I was dancing even more enthusiastically when I started winning like crazy at "Pharaoh's Treasure". Then I got greedy, and as if by magic, I started losing like crazy when I began doubling and tripling my bets. I think in the end, I was around break-even.
Oh, did I mention that Anne and I had to save Vegas Nicole, who was being hit on by a clown? Literally? Okay. Good. Shhhhhh. Not that Nicole minds, but because I can't remember if it happened at Rio, or at our next stop, Circus Circus.
The midway at Circus Circus is great! There were lots of games to play and prizes to win. Anne accidentally won the jackpot when trying to figure out how to play one of the games. She got 250 tickets, for thinking, "Gee, I wonder what this does?" and hitting a button, not realizing that someone had already paid for the game. In the end, we pooled our tickets together to get a "My Little Pony", and a bunch of trinkets. Yes, folks, it isn't just the cigarette companies that are trying to hook the kids onto their products early. And speaking of hook, we (mostly Vegas Nicole) noticed that they were middle-aged men there that didn't seem to be with anyone, just meandering about.

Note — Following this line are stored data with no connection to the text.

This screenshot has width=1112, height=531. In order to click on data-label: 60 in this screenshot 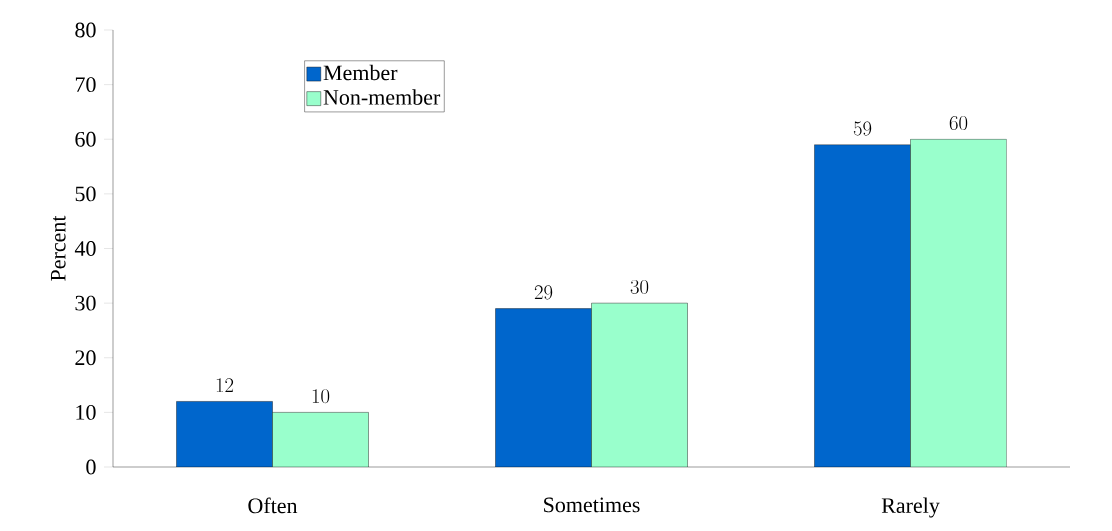, I will do `click(958, 124)`.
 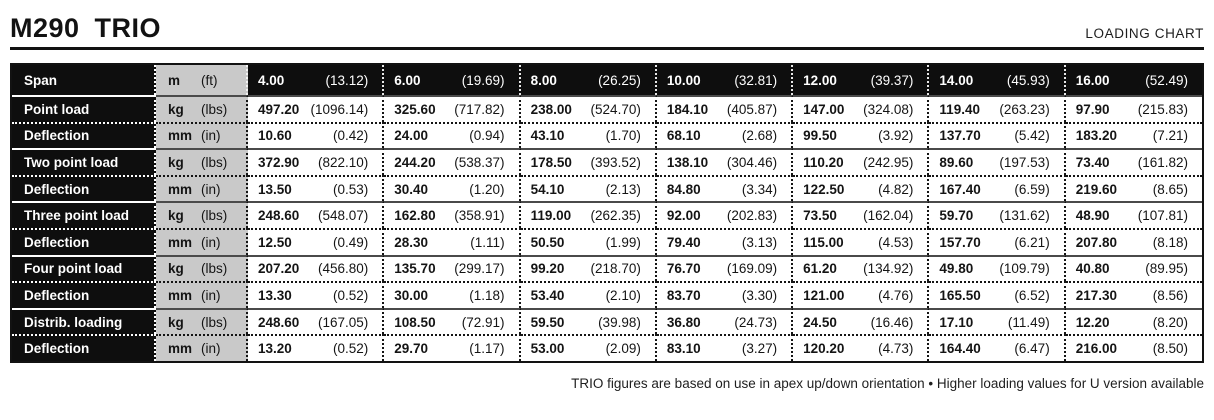 I want to click on value-cell: 84.80 (3.34), so click(x=725, y=188).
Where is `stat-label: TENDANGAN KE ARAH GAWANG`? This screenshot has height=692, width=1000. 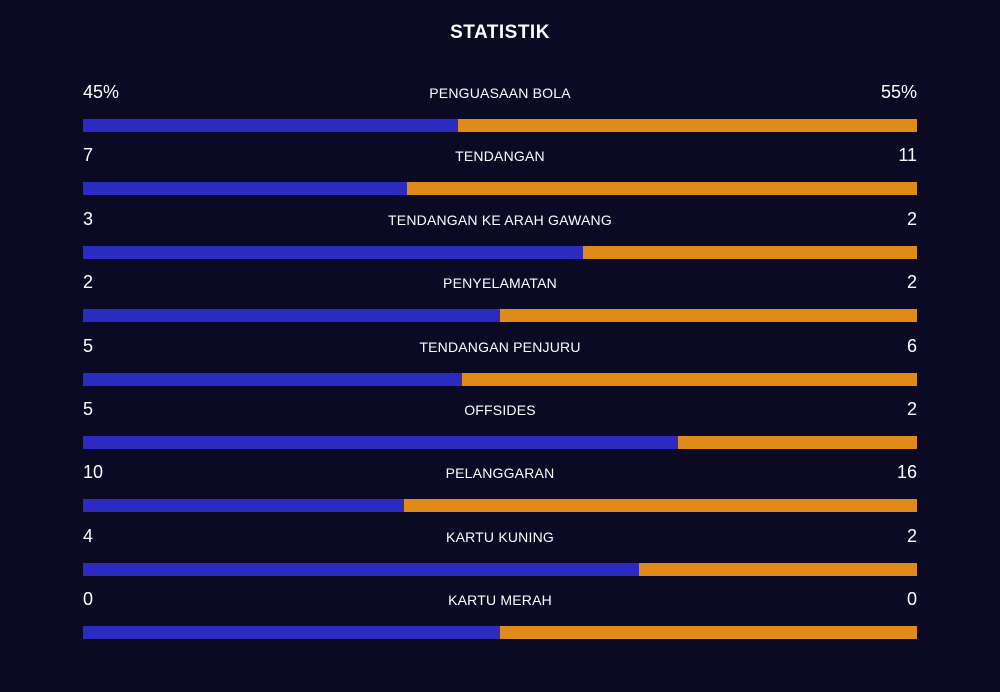
stat-label: TENDANGAN KE ARAH GAWANG is located at coordinates (500, 220).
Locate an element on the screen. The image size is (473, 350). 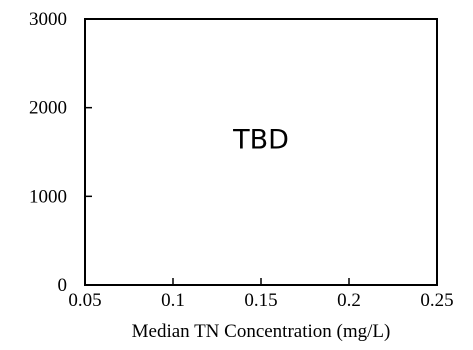
x-tick-label: 0.15 is located at coordinates (260, 300).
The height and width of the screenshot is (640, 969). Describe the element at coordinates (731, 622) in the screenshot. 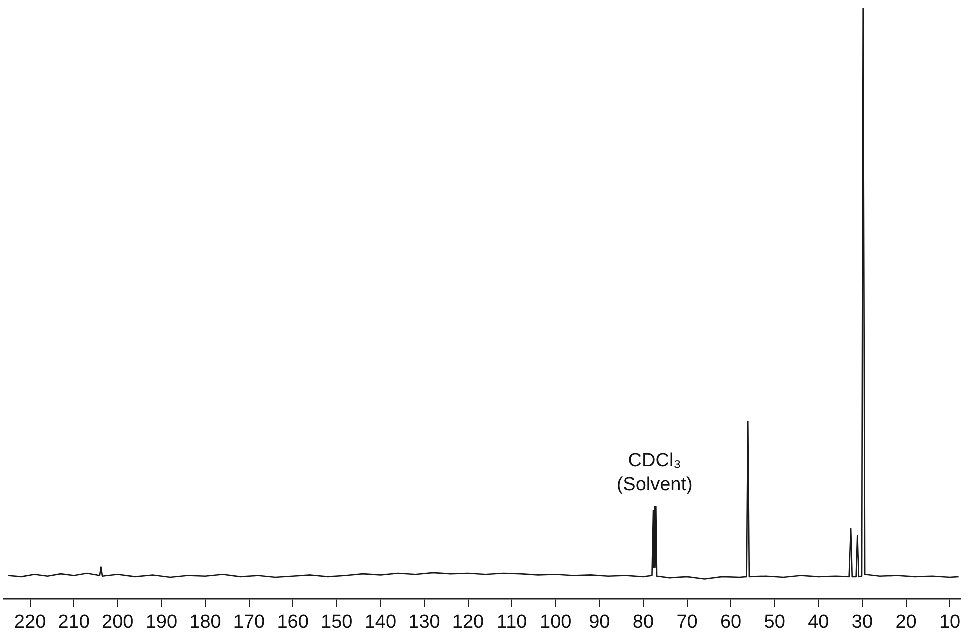

I see `x-tick-label: 60` at that location.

We also got to watch acrobats and trapeze artists perform, but then I was hungry, and this being the circus, I got a foot long hot dog with cheese. It was a foot of bun, overflowing with cheese, and somewhere in that mess of sodium and fat swam the foot of meat, basically more sodium and fat. It was delicious, and unlike Ned Flanders, I didn't feel uncomfortable about it. That is until I found out that across the street, at a casino whose name escapes me, there were 99 cent foot longs. Well, at least the 99 cent margaritas there were comforting me.
This casino was noted for having the most penny slots, which just means they take your money at a slower rate, but take your money those slots did, because no one was even remotely winning. They weren't even attempting to get you to play more by letting you win a little bit every so often. They could have just painted buckets and had you throw your pennies into those instead. (BTW, penny slots only technically take a penny to play, but realistically, you need to pay around a quarter each time to have any remote chance of winning anything more than a free drink - which isn't really free either because you have to tip the scantily clad waitress an amount equal to amount the cost of the drink).
Day 7 was an uneventful flight home, but we are already planning for next year - Playboy, Hooters, Hard Rock, Pro Bass Shops (for the mermaids), Phantom, more Cirque, and maybe even the Grand Canyon.